Which way is better from the performance point of view: to have a Shop document and a list of products inside and then make querying only per this document.
Or better will be having separate collection with all products per all shops in it and then build queries for that collection?
Maybe the question itself: does mongodb could query through the body of one document with such efficient manner like through many documents.
UPD 1:
For now let's assuming that products itself is quite small (Id, Price, Name, Count) and the amount of it is limited. (So I know for sure that it won't be more than 1000 products per shop)
UPD2
Also lets assuming that I don't want to read that database for the view purposes, just for statistics. (How much sold, which is most interesting, what groups and so on)
As with all these question one of the main deciding factors is data size and growth.
Will your data per shop exceed 16 meg? Judging by how many items a shop can have and how much data can be attributed to just a single item I would yes, very quickly.
What I mean is imagine how many fields you have for a product:
Product id
Description
Price
Options
Currency
blurb
SKU
Barcode (or whatever)
Some of these fields will be quite big, For example, the description of the product could be massive.

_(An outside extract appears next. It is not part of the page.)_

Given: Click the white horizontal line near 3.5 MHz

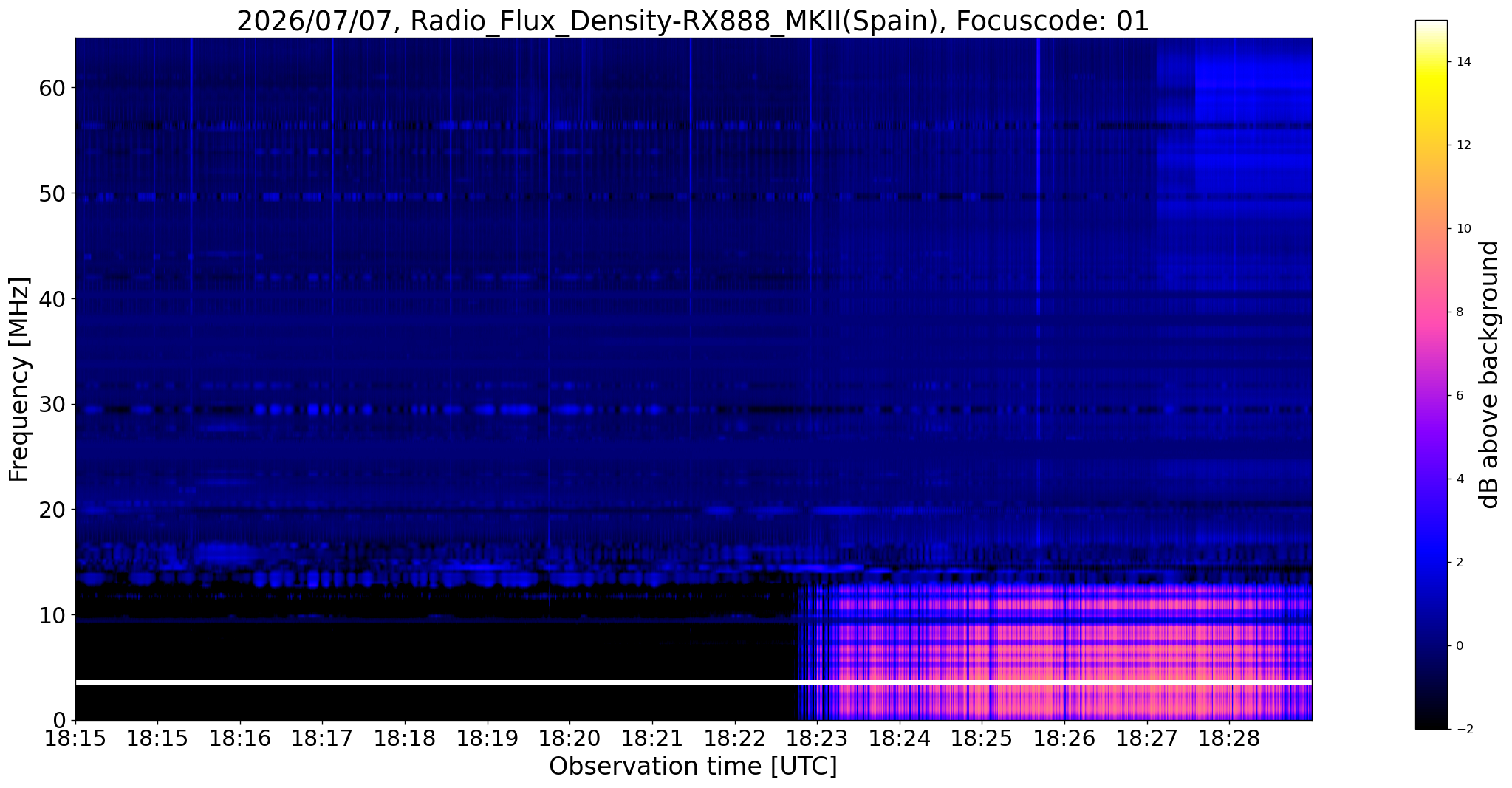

However if on the off chance this is a very simple application and you are looking at a product that can be be fully contained in a single data row and shops which will never have more than 5-8,000 items then you could do better with subdocuments of the sort:
{
_id: ObjectId(),
shop_name: 'toys r us',
items: [
{ p_id: ObjectId(), price: '1000000', currency: 'GBP', description: 'fkf' }
]
}
Subdocuments do not come without their price though. Imagine you have a document that only has one subdocument, in 10 days has 100 and in 20, 1000.

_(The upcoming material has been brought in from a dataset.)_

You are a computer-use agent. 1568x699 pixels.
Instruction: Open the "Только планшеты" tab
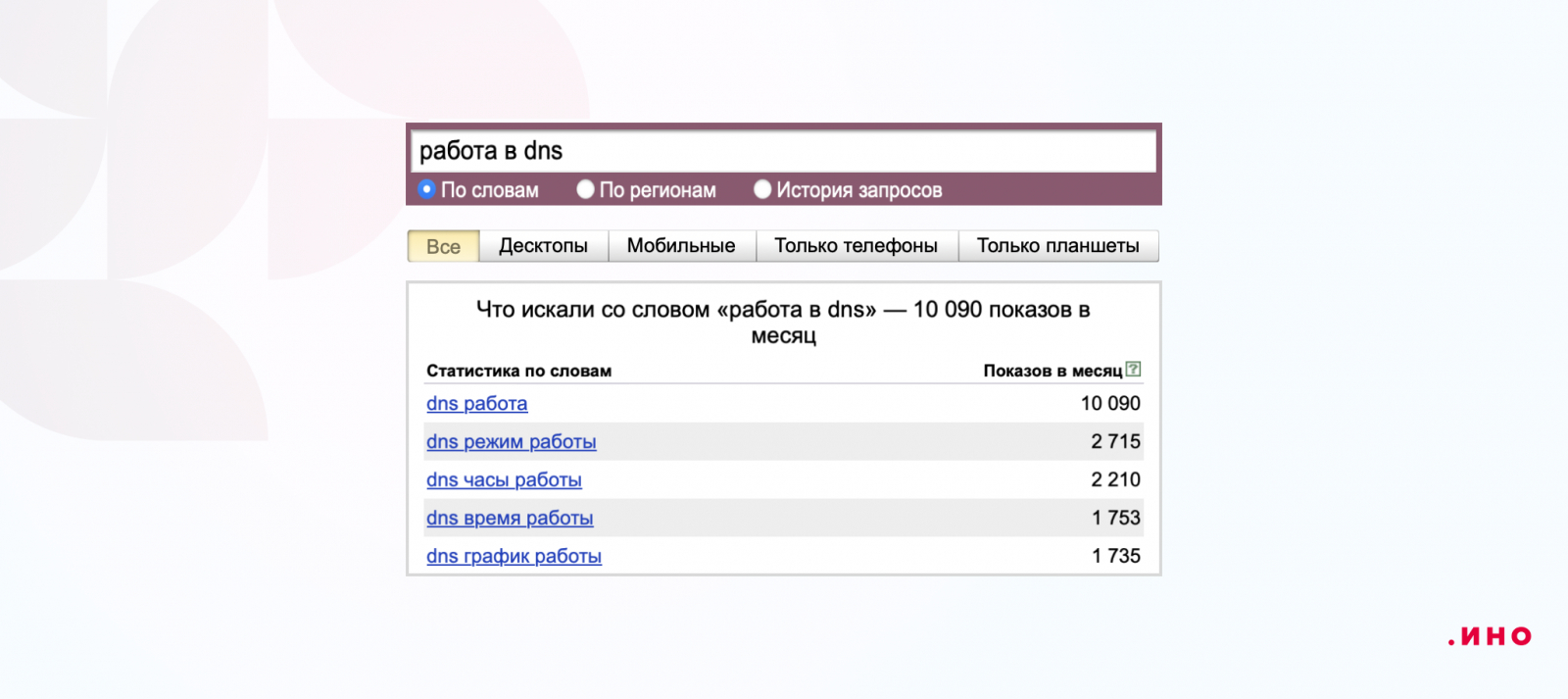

The fragmentation caused by the consistently growing documents could be quite significant. This lowers your performance for one. Not only will your performance become a problem but also fixing fragmentation is not a nice job and then later solving it in the applications logic is even harder.
To understand more about how MongoDB actually works inside you can view this presentation: http://www.10gen.com/presentations/storage-engine-internals
As for querying on a subdocument, it does require a little extra work on MongoDBs end but it is still quite cheap (cheaper than multiple round trips) providing you set it up right.
Personally based on the information I have given above I would go for two collections but I don't know the true extent of your scenario...
Edit
UPD 1: For now let's assuming that products itself is quite small (Id, Price, Name, Count) and the amount of it is limited. (So I know for sure that it won't be more than 1000 products per shop)
Okay so your documents are small, probably a couple of bytes each. In this case you might be able to use subdocuments here with power of 2 sizes allocation to remedy some of that fragmentation: http://docs.mongodb.org/manual/reference/command/collMod/#usePowerOf2Sizes
This could create a performant operation, still 1 to 1000 subdocuments can cause fragmentation however those fragments should be filled by smaller "new" shop documents when they come into existence.
UPD2 Also lets assuming that I don't want to read that database for the view purposes, just for statistics. (How much solds, which is most interesting, what groups and so on)
So per shop, using subdocuments, you could easily get the totals of how much sold per shop like:
db.shops.aggregate([
// Match shop id 1
{$match: {_id: 1}},
// unwind the products for that shop
{$unwind: '$products'},
// Group back up by shop id and total amount sold
{$group: {_id: '$_id', total_sold: {$sum: '$products.sold'}}}
])
Using the new aggregation framework (since version 2.1): http://docs.mongodb.org/manual/applications/aggregation/
So subdocuments can be just as easy as two separate collections to query on as well.